Text shown:
┌──
Poland mourns President Lech Kaczynski after jet crash
Poland has been plunged into mourning by the deaths of President Lech Kaczynski and dozens of political and military leaders in a plane crash.
Full Article: http://news.bbc.co.uk/2/hi/europe/8613778.stm
The jet crashed as it attempted to land at Smolensk air base in Russia in thick fog, killing all 97 people on board.
Russian officials have said the pilots ignored warnings from air traffic control to divert to another airport.
A week of mourning has been called in Poland where a two-minute silence will be held at noon (1000 GMT) on Sunday.
Russia has also declared Monday a day of mourning for the victims, whose remains have been flown to morgues in Moscow.
Relatives of the dead have begun arriving in the Russian capital, officials there said.
‘Tragic ending’
Thousands of people gathered at the presidential palace in Warsaw on Saturday to lay flowers and light candles.
└──
Challenge 1: From the news article about the Smolensk plane crash above, list every day of the week that it names.
Challenge 2: Carry on the news article about the plane crash that killed President Lech Kaczynski, starting right after its final sentence.

Material provided:
┌──
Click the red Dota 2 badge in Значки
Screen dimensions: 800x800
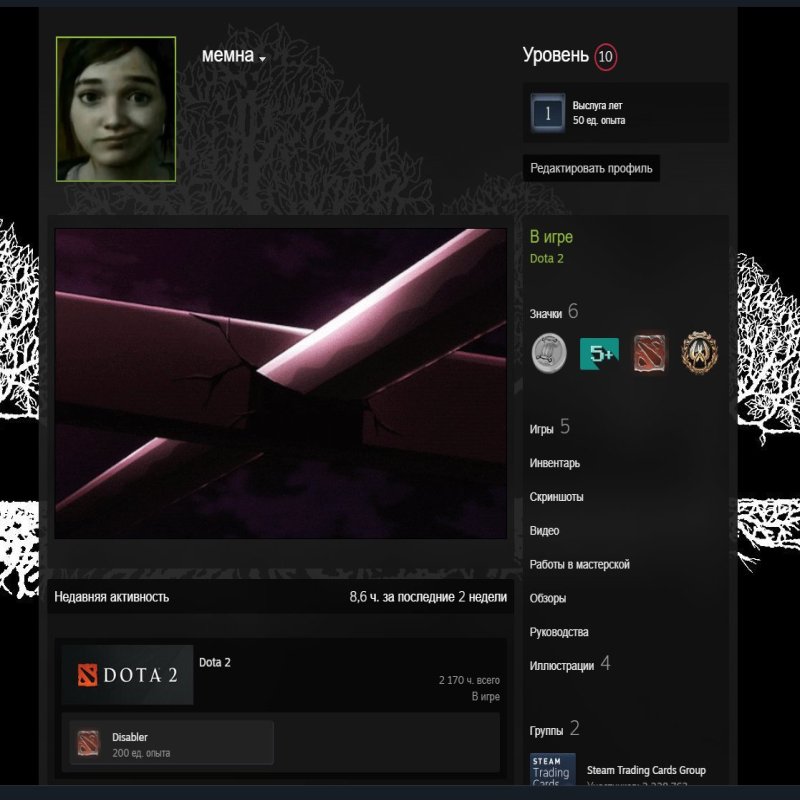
└──
Exercise response 1: Sunday, Monday, Saturday

Exercise response 2:
Prime Minister Donald Tusk said the crash was the most tragic event of the country’s post-World War II history.
The Polish delegation was flying in from Warsaw to mark the 70th anniversary of the Katyn massacre of thousands of Poles by Soviet forces during WWII.
The Tupolev 154 came in to land at 1056 Moscow time (0656 GMT) on Saturday morning.
Witnesses said the plane approached Smolesnk air base with its left wing pointing to the ground. It clipped trees as it came down and crashed, scattering debris across a forested area.
The deputy head of Russia’s air force said the pilots ignored repeated requests from air traffic controllers to divert the flight to another airport to avoid the heavy fog around Smolensk.
About 1.5km (0.9 miles) from the air base, air traffic controllers noticed the jet was below the scheduled gliding path, said Lt Gen Alexander Alyoshin.
Ground control “ordered the crew to return to horizontal flight, and when the crew did not fulfil the instruction, ordered them several times to land at another airport,” he added.
“Nonetheless the crew continued to descend. Unfortunately this ended tragically.”
Russian Prime Minister Vladimir Putin said he would personally oversee the investigation into the crash.
“Everything must be done to establish the reasons for this tragedy in the shortest possible time,” he said as he visited the crash site.
Mr Putin was joined by the late president’s identical twin brother, himself a former prime minister, and Mr Tusk to lay wreaths at the plane’s wreckage.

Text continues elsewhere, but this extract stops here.